··· RECORDED DATA

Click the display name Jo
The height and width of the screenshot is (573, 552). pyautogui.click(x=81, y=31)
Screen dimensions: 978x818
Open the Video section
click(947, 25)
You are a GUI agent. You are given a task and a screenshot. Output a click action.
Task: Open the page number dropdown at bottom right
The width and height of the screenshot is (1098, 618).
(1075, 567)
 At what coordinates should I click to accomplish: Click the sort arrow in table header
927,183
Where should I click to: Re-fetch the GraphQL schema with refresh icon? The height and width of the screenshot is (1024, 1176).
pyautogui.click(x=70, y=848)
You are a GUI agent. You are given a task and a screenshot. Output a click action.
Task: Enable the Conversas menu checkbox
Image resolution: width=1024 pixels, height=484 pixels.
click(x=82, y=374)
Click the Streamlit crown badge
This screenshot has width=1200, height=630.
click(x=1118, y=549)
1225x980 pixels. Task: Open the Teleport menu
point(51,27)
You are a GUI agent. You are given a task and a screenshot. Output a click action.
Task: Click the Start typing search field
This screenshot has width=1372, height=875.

······

TASK INSTRUCTIONS: How many lines in the data above contain the word "should"? Reply with the number alone.

COMPLETE RESPONSE: 2